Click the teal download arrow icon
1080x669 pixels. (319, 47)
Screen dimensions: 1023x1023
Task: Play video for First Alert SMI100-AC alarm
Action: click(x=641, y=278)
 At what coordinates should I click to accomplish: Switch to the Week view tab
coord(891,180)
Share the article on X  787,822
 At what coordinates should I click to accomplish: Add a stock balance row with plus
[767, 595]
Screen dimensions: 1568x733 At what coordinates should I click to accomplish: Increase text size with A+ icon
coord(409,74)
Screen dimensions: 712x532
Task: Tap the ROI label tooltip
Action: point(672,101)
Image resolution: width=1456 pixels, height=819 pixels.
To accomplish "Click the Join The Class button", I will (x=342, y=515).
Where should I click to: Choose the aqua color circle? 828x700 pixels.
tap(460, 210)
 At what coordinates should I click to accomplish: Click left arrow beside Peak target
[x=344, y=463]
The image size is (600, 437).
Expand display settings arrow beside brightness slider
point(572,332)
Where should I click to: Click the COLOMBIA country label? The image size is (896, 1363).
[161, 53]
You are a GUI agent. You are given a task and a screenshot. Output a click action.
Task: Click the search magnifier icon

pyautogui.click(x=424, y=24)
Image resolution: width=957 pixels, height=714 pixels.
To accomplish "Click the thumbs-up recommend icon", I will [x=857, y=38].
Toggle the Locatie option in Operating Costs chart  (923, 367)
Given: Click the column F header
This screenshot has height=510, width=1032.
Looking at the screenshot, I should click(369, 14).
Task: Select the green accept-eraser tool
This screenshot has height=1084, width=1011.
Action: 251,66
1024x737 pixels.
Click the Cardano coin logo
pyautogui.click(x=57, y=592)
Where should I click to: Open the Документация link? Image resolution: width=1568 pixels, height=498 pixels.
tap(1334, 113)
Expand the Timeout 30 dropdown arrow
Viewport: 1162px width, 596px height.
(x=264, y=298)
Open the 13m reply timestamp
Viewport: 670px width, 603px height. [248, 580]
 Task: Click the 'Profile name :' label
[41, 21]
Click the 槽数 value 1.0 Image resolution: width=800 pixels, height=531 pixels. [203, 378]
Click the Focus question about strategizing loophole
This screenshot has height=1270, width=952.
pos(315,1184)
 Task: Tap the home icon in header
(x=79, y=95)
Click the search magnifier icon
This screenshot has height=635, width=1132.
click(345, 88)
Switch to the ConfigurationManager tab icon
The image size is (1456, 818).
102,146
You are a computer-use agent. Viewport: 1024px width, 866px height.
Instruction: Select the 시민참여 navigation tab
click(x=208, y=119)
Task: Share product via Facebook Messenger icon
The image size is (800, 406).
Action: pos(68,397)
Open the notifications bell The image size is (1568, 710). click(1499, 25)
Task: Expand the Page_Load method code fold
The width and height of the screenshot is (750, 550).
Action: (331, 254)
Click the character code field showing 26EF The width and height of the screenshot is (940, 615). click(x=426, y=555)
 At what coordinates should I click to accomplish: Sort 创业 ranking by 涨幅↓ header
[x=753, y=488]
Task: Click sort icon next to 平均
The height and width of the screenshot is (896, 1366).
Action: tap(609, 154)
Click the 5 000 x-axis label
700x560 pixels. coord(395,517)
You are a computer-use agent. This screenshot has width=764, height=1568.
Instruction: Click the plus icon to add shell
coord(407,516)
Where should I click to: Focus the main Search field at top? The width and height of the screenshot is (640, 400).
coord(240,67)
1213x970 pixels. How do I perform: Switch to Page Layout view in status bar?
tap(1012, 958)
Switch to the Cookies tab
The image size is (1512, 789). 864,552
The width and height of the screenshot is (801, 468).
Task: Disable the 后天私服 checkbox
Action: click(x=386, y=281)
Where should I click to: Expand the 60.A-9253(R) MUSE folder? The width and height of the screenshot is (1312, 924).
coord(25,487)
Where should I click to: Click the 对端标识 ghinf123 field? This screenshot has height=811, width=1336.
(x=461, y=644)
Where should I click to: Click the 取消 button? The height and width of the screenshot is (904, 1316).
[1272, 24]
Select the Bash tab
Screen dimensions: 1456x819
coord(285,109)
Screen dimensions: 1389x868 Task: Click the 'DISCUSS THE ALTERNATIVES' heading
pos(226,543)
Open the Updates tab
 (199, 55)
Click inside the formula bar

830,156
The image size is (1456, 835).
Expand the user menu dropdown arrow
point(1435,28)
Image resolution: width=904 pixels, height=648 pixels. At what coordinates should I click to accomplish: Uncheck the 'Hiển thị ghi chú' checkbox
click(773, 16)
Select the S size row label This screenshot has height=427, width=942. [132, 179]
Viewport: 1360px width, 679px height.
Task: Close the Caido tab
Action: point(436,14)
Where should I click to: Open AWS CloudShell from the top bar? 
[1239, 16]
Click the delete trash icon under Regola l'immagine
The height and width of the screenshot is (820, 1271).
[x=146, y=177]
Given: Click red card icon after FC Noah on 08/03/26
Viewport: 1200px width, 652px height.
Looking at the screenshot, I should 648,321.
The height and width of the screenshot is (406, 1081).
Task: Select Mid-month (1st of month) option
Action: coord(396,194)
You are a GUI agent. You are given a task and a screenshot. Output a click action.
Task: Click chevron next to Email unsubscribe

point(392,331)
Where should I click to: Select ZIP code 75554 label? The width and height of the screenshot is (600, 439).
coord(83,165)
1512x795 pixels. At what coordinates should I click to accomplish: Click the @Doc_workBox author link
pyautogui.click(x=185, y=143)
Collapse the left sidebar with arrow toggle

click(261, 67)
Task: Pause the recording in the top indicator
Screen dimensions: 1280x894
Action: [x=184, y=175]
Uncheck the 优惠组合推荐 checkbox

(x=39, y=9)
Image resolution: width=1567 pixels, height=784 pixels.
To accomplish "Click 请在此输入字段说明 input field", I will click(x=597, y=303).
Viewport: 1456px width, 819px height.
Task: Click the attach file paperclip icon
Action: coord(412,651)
★ ★ ★ ★
PROBLEM DETAILS –
Gather every line above that contains the word "left" and copy each one out, treating uppercase and lowercase letters as different.

PROBLEM SOLUTION –
 At what coordinates should I click to accomplish: Click left arrow beside Peak target
Collapse the left sidebar with arrow toggle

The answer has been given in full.